There are similar considerations for how short these Markov chains will be before the stopping rule is triggered, and (preliminary) theoretical analysis (for simple problems) shows that one has to do essentially the same work as above.

Note that all of these considerations influence adaptation as well. Because adaptation is based on Markov chain Monte Carlo estimators any adaptation phase has to be long enough for these estimators to be sufficiently well-behaved. Moreover because poorly configured Markov transition distributions induce stronger autocorrelations they require longer Markov chains for the estimators to behave themselves (even when pooling across Markov chains per the above considerations), which is why warmup will always be more onerous than the main sampling phase.

2 Likes

To what extent is it feasible/advisable to reverse the asymptotic such that (1) each chain is sampled a fixed (N) number of times, and (2)new chains are spawned as old chains end their sampling if a stopping criteria is not reached. For e.g. if M is the number of chains then M > 100 and potentially M \to \infty. The idea being that if one has 100 cores then one spawns 100 chains and as each chain completes (say N = 25 iterations), a new chain is spawned if some stopping criteria is not met or if enough chains have not completed. Now, suppose we anticipate ~1000 short chains then with 100 cores that is ~10 chains per core (each with 25 samples) = ~250 samples per core. If the cores are differently capable then the cores whose chains finish first spawn the new chains thereby soaking up the compute capacity completely.

I don’t mean to suggest writing code and implementing anything but more to propose the above thought experiment as a possible alternative computational model for the distant future. E.g., we have new GPUs coming that have up to 144 streaming multiprocessors with 128 cores per streaming multiprocessor. A 8 GPU server should be able to sample as many as 144 * 8 simultaneous chains very easily. From that perspective M can be huge in the distant future (lets say in 10 years time).

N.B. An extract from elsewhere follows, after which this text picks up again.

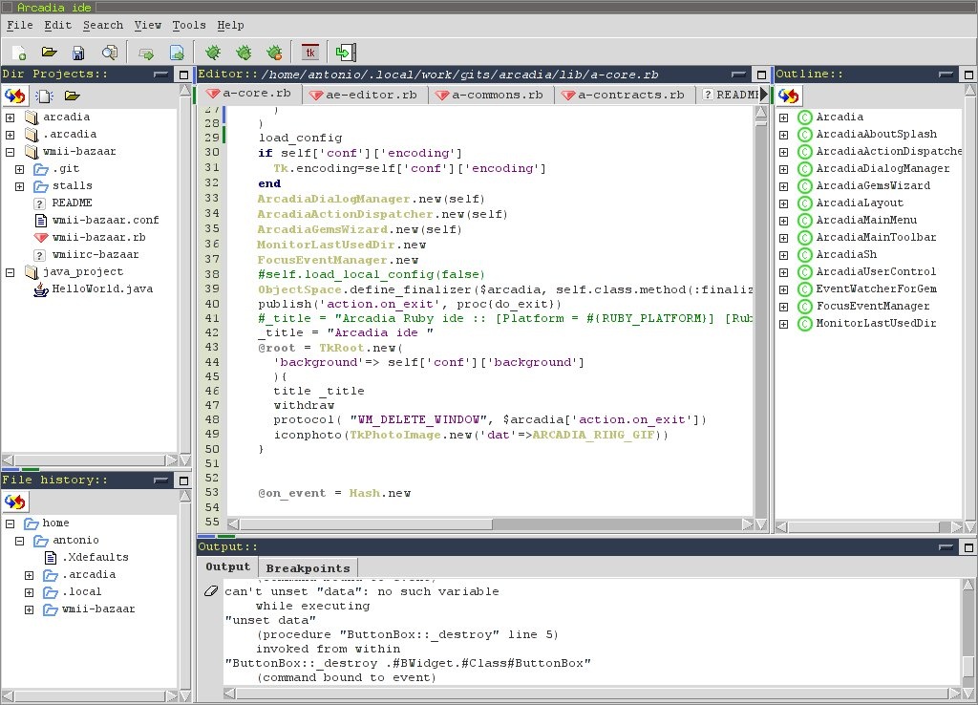Collapse the antonio folder in File history
The image size is (978, 705).
20,541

Guarantees for behavior in these settings are notoriously difficult to work out, and then even more challenging to implement robustly. The key issue is that one would have to work out the general, non-equilibrium behavior of the stopping criteria which will not only depend intimately on the sampler and its target distribution but also the precise initialization and any ongoing adaptation. False negatives are not so problematic – at worst a small decrease in computational efficiency – but false positives – stopping a Markov chain early – are deadly for the behavior of any corresponding estimators.

Yeah, that makes sense. I am (perhaps naively) much more optimistic about the implementation than the conceptual aspects. I use TensorFlow extensively. In it almost all the heavy lifting is handled by the distribution strategy. I would imagine that in the coming years, what we want to do can be done by leveraging some modern ML framework to make the code platform and hardware independent. The conceptual point of when to stop, as you point out, is much harder to work out.